(MATERIAL SHOWN begins)

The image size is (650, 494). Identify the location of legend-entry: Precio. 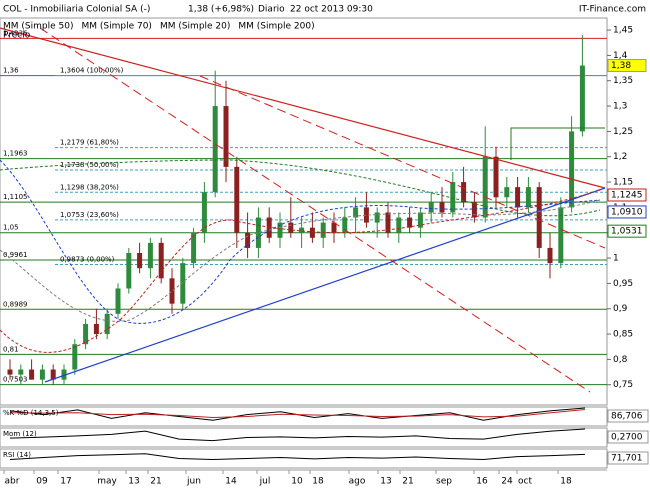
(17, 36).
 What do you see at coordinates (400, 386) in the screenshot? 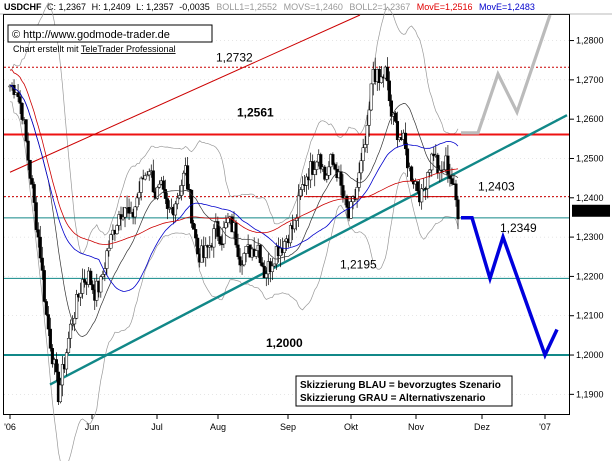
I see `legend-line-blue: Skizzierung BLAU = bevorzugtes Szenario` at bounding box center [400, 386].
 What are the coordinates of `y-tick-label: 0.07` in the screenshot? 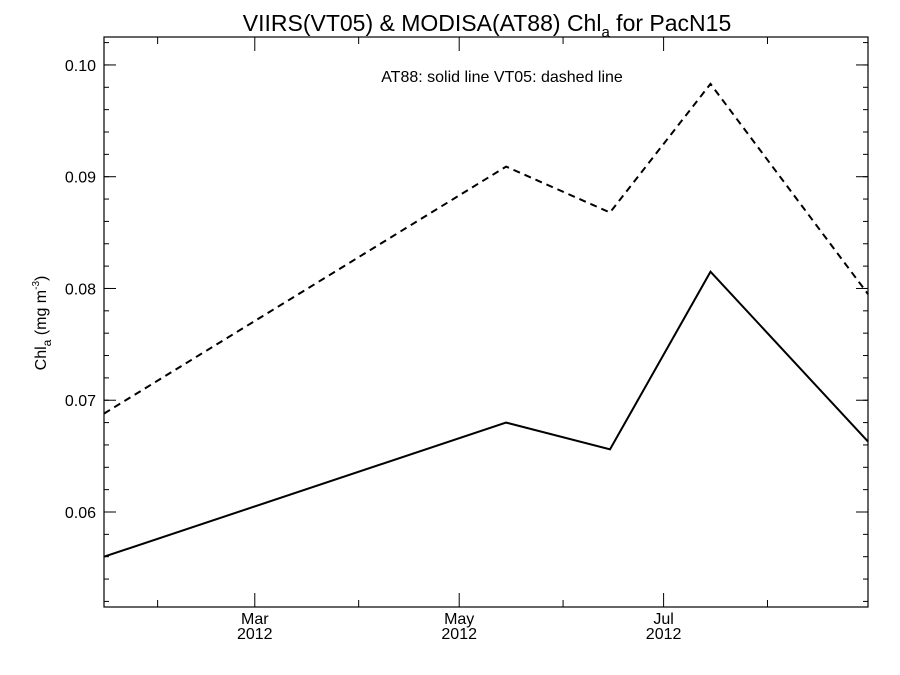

(MATERIAL SHOWN ends)
(MATERIAL SHOWN begins)

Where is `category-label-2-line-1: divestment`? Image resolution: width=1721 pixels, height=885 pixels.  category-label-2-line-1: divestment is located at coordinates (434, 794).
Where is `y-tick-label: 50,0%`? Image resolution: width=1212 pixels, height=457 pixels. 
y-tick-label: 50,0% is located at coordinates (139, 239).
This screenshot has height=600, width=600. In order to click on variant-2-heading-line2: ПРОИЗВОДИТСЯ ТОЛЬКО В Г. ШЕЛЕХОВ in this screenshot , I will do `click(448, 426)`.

(MATERIAL SHOWN ends)
(MATERIAL SHOWN begins)

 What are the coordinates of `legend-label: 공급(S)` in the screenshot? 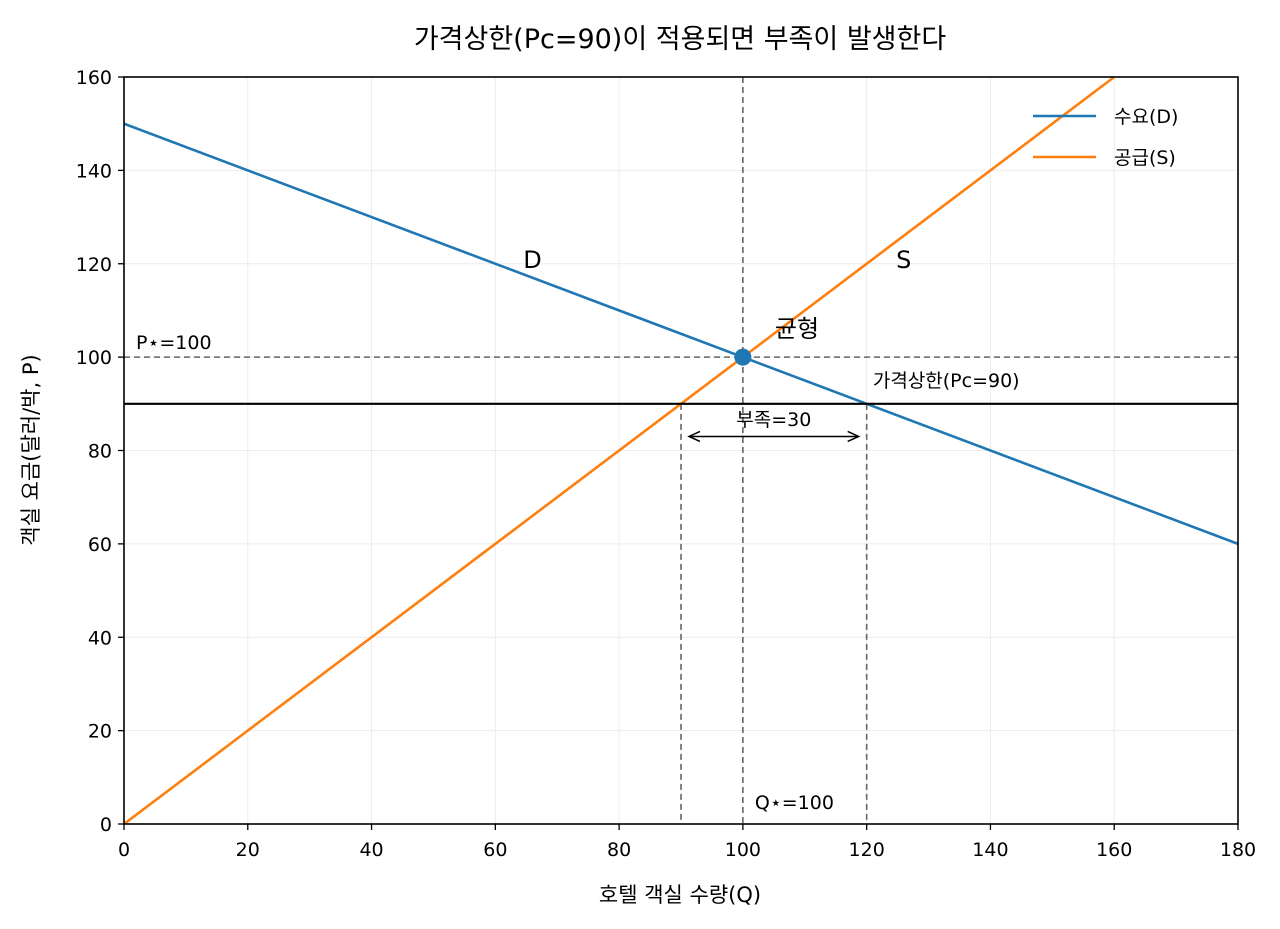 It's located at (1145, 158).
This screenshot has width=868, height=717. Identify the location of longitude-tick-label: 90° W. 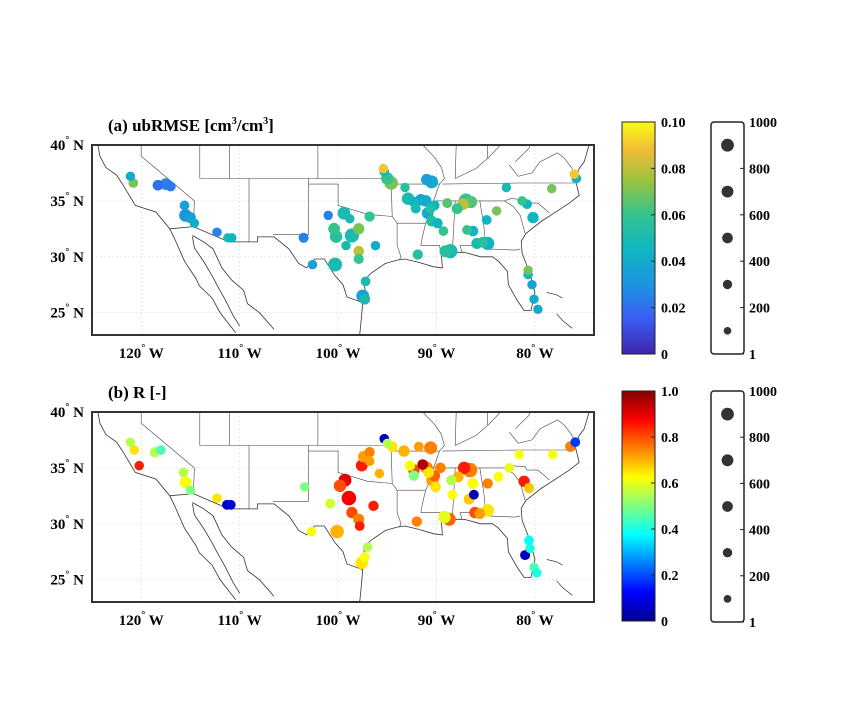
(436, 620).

(MATERIAL SHOWN ends)

In the stretch from the line containing "coordinates (434, 794)." through the line containing "This screenshot has height=600, width=600.", swap "Image resolution" for "Screen size" and give back only those lines, otherwise unchanged.

Where is `category-label-2-line-1: divestment`? Screen size: width=1721 pixels, height=885 pixels.  category-label-2-line-1: divestment is located at coordinates (434, 794).
Where is `y-tick-label: 50,0%`? Screen size: width=1212 pixels, height=457 pixels. 
y-tick-label: 50,0% is located at coordinates (139, 239).
This screenshot has height=600, width=600. In order to click on variant-2-heading-line2: ПРОИЗВОДИТСЯ ТОЛЬКО В Г. ШЕЛЕХОВ in this screenshot , I will do `click(448, 426)`.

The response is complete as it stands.